(A block of data)
********
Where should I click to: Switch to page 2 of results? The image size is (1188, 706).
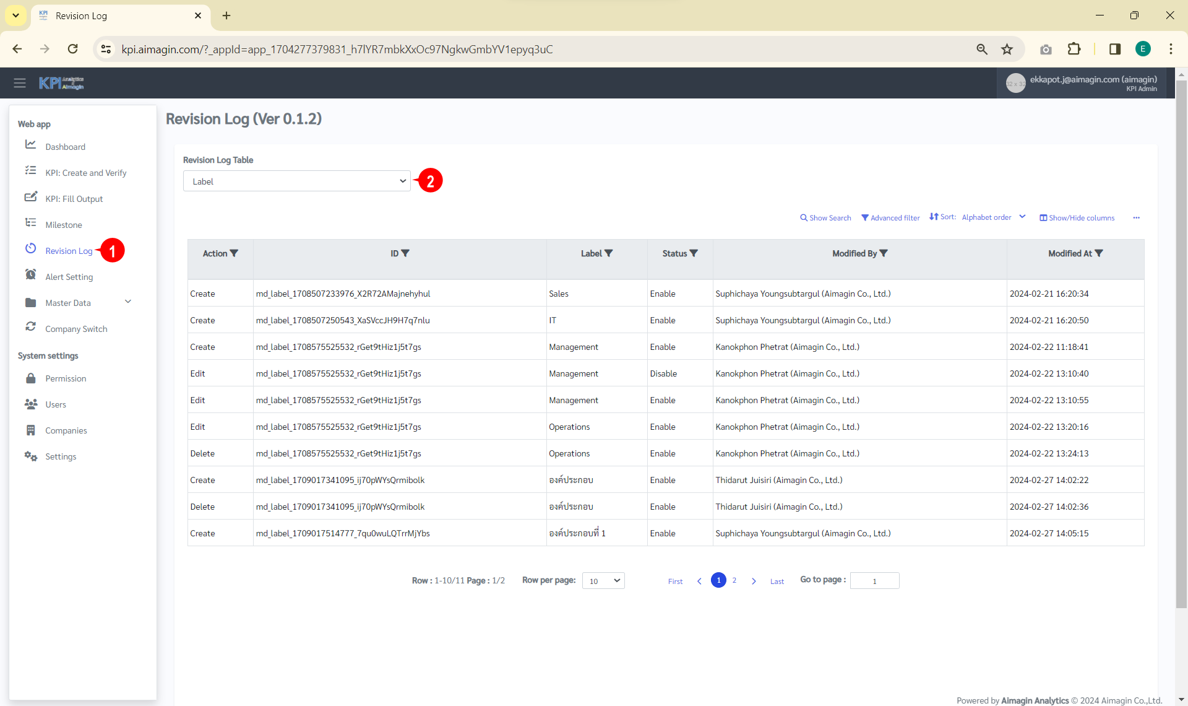point(734,580)
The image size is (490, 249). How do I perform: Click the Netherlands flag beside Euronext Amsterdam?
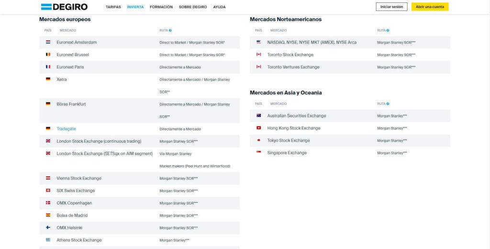click(x=48, y=42)
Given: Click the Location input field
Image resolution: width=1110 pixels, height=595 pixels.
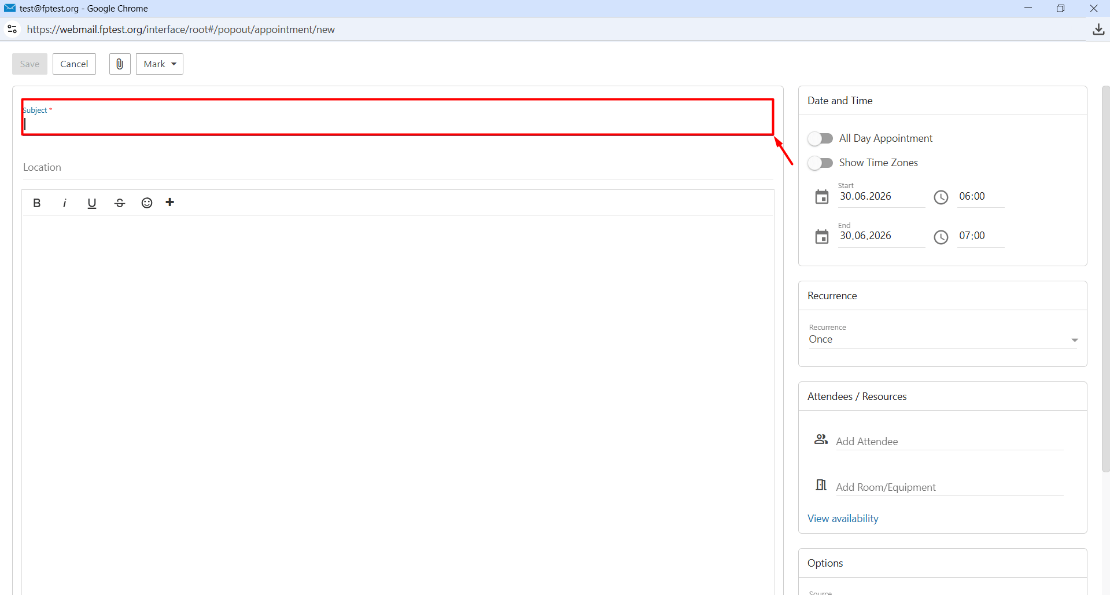Looking at the screenshot, I should click(x=398, y=167).
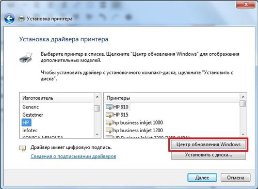Click the manufacturer list down arrow

coord(97,134)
********
*Task statement*.
Update the data from the line with "Given: Click the Location input field" through the end of the data by changing "Location" to "Address", keeping everything else the same. Leave the pictures out.

*Exercise answer*.
Given: Click the Address input field
Image resolution: width=1110 pixels, height=595 pixels.
Looking at the screenshot, I should click(x=398, y=167).
Click the manufacturer list down arrow

coord(97,134)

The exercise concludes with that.